Jika masalah anak mengenai kondisi
anak berkebutuhan khusus (ABK)
ABK
adalah anak yang menyimpang dari rata-rata anak normal dalam hal: ciri-ciri
mental, kemampuan sensorik, motorik, fisik, perilaku sosial – emosional maupun
kemampuan berkomunikasi, seperti: anak dengan masalah autisme, anak
keterbelakangan mental, anak dengan kecacatan fisik. Hal yang penting dilakukan
oleh pelayan adalah: menerima kondisi
anak layan tersebut. Penerimaan terhadap kondisi anak layan tersebut tampil
dalam sikap dan perilaku pelayan sebagai berikut:
- Tidak menuntut ABK tersebut seperti anak
normal
- Menyediakan aktivitas atau kegiatan yang
sesuai dan dapat dilakukan oleh ABK
- Lebih toleran terhadap munculnya perilaku
bermasalah dalam kegiatan Pelkat PA sehingga tidak memberikan hukuman terhadap
perilaku ABK yang mengganggu kakak pelayan.
- Berupaya meminimalkan penilaian atau
komentar negatif dari temannya yang normal
- Mengelola kelas sehingga perilaku ABK tidak
mengganggu jalannya kegiatan Pelkat PA (penjelasan lebih lanjut di bagian
Manajemen Kelas)

Daftar Tugas -
1) Jawablah pertanyaan berikut berdasarkan teks tentang anak berkebutuhan khusus:
(a) Apa saja contoh ABK yang disebutkan?
(b) Hal penting apa yang perlu dilakukan oleh pelayan?
(c) Di bagian mana terdapat penjelasan lebih lanjut tentang cara mengelola kelas?
2) Teruskan teks tentang anak berkebutuhan khusus, mulai dari akhir bagian yang ditampilkan.

Data yang Diberikan -
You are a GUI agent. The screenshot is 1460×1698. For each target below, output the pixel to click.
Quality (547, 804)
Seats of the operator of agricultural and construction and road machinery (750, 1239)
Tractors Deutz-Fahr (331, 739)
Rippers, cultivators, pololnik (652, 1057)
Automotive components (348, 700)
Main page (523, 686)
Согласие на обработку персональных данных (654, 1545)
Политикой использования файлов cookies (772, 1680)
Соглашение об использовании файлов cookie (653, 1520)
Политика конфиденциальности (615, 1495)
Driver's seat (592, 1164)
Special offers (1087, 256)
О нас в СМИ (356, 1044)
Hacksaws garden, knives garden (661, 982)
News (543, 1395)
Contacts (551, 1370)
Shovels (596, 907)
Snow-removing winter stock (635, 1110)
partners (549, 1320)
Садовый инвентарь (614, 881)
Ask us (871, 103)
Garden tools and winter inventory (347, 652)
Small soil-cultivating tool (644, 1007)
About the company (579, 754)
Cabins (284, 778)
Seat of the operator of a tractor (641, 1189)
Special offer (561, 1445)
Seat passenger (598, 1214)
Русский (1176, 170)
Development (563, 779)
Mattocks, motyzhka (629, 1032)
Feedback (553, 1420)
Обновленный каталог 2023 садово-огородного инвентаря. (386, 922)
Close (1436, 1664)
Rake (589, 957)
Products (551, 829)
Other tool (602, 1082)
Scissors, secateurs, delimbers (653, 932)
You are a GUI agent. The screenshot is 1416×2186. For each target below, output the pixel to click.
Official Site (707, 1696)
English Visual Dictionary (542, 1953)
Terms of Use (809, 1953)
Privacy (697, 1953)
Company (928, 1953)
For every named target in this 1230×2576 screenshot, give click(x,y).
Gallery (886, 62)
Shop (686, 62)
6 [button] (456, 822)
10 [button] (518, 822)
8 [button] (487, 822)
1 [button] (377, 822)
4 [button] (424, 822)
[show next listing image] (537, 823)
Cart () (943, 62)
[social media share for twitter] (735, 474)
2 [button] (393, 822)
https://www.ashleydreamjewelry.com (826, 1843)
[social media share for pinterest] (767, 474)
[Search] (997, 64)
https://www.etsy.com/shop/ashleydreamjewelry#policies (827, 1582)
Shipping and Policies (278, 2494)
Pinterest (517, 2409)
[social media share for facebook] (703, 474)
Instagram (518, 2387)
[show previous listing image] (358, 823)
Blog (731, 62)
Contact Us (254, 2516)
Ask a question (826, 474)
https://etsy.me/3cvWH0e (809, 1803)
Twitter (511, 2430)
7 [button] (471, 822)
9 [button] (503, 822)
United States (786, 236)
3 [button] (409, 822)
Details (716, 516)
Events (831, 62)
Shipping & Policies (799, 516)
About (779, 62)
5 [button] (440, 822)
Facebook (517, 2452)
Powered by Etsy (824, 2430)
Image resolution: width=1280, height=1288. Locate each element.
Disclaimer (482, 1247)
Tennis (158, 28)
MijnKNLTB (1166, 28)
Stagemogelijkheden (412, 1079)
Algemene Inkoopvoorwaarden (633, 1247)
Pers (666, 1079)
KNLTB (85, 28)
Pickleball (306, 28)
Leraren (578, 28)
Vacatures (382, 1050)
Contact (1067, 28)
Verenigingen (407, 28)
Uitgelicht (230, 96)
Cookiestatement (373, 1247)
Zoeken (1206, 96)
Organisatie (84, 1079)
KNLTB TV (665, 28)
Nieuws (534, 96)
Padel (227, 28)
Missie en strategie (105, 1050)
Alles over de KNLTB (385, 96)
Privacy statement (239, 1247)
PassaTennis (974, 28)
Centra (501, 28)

Jawaban Tiap Tugas -
1)
(a) Anak dengan masalah autisme, anak keterbelakangan mental, dan anak dengan kecacatan fisik.
(b) Menerima kondisi anak layan tersebut.
(c) Di bagian Manajemen Kelas.

2)
- Berupaya menemukan kekuatan, potensi atau
apa yang masih dapat dilakukan oleh ABK tersebut
Sebagai
kakak pelayan yang memiliki anak layan ABK sangat penting untuk membantu
orangtua memahami dan menerima kondisi anak mengingat seringkali orangtua tidak
menerima kondisi bahwa anaknya merupakan ABK. Usaha yang dapat dilakukan kakak
layan adalah memberikan edukasi mengenai anak kebutuhan khusus baik melalui
percakapan lisan dengan orangtua secara pribadi maupun melalui kegiatan
pertemuan orangtua anak layan.
Jika masalah anak dialami oleh anak
‘normal’
Tidak
hanya ABK, kakak pelayan tentunya juga akan menghadapi masalah anak yang
dialami oleh anak normal. Masalah anak ‘normal’ seringkali dialami dalam
relasinya di keluarga maupun lingkungan sosial anak. Masalah anak dalam bagian
ini, antara lain: anak yang mengalami masalah karena konflik rumah tangga
(orangtua bercerai, Kekerasan Dalam Rumah Tangga), menjadi anak tiri, iri
hati/benci pada saudara kandung dan lain-lain. Selain itu, dapat pula dialami
oleh anak yang ditolak atau dijauhi oleh teman-temannya, dan anak yang
mengalami pengalaman traumatis, seperti: pelecehan/kekerasan seksual, dll.
Dalam
materi ini, akan lebih memfokuskan pada masalah anak ‘normal’ daripada ABK
mengingat jumlah anak normal jauh lebih banyak daripada ABK yang mengikuti dan aktif
di kegiatan Pelkat PA.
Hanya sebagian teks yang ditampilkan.